## [DATA PROVIDED]
Content starts
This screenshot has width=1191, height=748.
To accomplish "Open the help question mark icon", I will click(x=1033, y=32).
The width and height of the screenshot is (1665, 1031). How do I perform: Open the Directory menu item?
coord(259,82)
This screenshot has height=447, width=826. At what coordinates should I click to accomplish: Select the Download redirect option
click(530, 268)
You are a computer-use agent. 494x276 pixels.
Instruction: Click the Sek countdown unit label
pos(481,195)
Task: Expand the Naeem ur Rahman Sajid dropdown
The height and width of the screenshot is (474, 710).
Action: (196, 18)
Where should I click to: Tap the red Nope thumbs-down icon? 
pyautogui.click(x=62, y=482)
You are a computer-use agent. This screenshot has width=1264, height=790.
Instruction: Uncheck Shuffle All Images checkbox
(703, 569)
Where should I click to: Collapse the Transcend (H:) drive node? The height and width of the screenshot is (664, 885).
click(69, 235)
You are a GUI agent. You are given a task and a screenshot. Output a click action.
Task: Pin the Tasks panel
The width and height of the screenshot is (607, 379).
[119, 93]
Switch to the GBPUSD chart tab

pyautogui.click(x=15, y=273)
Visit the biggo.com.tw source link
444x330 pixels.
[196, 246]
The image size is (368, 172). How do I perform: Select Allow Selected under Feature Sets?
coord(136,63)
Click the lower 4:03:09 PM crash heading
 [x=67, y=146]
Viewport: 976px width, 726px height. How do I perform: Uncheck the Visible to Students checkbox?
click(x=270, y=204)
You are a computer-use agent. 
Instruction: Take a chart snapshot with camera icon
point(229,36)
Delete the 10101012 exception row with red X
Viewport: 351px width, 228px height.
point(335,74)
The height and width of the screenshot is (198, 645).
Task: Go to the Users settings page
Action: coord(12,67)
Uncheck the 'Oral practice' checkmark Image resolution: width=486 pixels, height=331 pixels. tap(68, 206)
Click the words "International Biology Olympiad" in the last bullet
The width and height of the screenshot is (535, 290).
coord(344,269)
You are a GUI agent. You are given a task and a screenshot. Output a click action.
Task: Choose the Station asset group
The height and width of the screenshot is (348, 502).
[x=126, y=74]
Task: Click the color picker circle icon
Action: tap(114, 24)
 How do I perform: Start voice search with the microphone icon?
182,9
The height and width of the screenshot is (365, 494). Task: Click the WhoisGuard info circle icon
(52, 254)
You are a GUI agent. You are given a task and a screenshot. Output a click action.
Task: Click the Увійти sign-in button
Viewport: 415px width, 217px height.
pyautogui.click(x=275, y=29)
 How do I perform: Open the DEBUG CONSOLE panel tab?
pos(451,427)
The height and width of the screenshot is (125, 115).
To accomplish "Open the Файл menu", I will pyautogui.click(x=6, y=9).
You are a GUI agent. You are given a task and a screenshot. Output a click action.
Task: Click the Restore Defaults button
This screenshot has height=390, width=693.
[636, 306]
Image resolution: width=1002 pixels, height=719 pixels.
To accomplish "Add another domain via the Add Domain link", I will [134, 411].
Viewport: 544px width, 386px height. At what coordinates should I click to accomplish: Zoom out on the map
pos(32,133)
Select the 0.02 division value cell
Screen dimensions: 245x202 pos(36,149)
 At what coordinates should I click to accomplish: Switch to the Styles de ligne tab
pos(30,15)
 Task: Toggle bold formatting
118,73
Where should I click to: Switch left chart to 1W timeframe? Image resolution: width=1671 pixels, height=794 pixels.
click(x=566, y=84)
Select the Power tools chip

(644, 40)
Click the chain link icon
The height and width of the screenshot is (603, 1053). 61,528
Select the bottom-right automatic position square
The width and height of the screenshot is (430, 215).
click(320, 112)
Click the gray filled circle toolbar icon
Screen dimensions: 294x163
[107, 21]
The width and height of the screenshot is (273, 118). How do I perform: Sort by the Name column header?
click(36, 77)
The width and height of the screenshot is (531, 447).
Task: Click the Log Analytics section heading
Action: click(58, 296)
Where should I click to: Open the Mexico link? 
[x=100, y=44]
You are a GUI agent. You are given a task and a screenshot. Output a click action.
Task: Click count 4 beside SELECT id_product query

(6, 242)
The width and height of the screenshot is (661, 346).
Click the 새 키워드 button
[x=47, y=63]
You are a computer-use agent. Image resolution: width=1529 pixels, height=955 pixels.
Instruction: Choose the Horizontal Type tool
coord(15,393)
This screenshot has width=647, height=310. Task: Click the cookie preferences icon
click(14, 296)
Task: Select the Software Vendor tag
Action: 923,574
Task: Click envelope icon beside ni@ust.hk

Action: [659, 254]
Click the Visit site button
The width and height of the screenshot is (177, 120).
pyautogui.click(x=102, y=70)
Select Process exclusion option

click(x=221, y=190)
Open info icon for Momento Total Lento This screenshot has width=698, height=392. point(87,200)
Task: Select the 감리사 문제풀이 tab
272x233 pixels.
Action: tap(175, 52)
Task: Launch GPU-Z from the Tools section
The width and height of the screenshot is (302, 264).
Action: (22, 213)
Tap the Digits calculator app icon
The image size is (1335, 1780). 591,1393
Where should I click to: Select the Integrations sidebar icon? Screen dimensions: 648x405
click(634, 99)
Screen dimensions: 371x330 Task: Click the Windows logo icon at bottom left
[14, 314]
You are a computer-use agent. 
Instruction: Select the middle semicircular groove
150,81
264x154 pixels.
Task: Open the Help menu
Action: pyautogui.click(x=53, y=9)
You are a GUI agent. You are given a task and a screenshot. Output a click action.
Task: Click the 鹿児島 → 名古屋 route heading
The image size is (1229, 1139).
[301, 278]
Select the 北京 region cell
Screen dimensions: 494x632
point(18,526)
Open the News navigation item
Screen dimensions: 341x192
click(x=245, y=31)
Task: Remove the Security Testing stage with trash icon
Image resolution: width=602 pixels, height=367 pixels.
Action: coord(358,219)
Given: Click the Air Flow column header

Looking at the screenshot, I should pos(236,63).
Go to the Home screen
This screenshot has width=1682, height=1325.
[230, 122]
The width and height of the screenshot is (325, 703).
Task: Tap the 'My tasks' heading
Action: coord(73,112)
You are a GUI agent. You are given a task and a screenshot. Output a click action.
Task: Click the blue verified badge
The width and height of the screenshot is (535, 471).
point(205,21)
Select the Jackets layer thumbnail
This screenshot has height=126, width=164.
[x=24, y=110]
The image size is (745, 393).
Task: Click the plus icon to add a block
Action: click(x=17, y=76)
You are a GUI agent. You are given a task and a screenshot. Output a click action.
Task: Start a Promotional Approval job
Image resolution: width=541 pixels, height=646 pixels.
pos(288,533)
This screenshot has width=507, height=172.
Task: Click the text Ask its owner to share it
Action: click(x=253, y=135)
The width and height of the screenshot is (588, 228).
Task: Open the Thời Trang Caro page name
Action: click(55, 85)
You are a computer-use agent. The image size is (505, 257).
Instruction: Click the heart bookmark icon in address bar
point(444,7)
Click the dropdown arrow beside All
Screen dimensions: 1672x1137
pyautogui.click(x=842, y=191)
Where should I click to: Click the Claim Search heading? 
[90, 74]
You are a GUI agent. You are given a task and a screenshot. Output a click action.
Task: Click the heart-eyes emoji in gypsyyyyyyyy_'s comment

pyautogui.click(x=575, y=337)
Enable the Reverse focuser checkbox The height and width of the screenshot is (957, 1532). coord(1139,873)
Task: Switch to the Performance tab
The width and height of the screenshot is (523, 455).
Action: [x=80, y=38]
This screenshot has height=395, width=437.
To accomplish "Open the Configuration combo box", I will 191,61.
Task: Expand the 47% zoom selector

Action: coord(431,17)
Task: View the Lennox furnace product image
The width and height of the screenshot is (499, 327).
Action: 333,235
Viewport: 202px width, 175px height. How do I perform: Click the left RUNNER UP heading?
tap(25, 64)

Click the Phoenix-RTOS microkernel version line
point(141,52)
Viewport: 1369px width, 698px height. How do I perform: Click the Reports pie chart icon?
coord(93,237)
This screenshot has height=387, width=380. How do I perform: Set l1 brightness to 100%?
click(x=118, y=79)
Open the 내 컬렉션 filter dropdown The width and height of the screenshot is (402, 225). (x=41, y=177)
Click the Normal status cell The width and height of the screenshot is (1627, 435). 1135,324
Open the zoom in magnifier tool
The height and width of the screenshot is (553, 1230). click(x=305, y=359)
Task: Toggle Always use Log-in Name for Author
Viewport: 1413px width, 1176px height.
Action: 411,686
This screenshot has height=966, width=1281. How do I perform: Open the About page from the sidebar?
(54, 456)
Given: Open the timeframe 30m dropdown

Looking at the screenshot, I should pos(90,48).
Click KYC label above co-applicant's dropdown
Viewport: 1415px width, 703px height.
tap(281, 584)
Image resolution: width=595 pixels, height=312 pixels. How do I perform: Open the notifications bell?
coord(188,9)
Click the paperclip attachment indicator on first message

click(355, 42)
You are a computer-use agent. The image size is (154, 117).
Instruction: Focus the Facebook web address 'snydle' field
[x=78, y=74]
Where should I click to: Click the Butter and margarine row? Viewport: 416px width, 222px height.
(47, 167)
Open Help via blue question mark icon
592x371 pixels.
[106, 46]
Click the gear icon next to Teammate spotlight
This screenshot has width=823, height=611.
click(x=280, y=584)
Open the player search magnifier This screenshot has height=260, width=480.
Content ends
## [WHAT YOU HAVE TO DO]
Copy out every line of the listing that contains the string "will".

## [ANSWER SECTION]
To accomplish "Open the help question mark icon", I will click(x=1033, y=32).
To accomplish "Open the Файл menu", I will pyautogui.click(x=6, y=9).
To accomplish "Add another domain via the Add Domain link", I will [134, 411].
To accomplish "Open the Configuration combo box", I will 191,61.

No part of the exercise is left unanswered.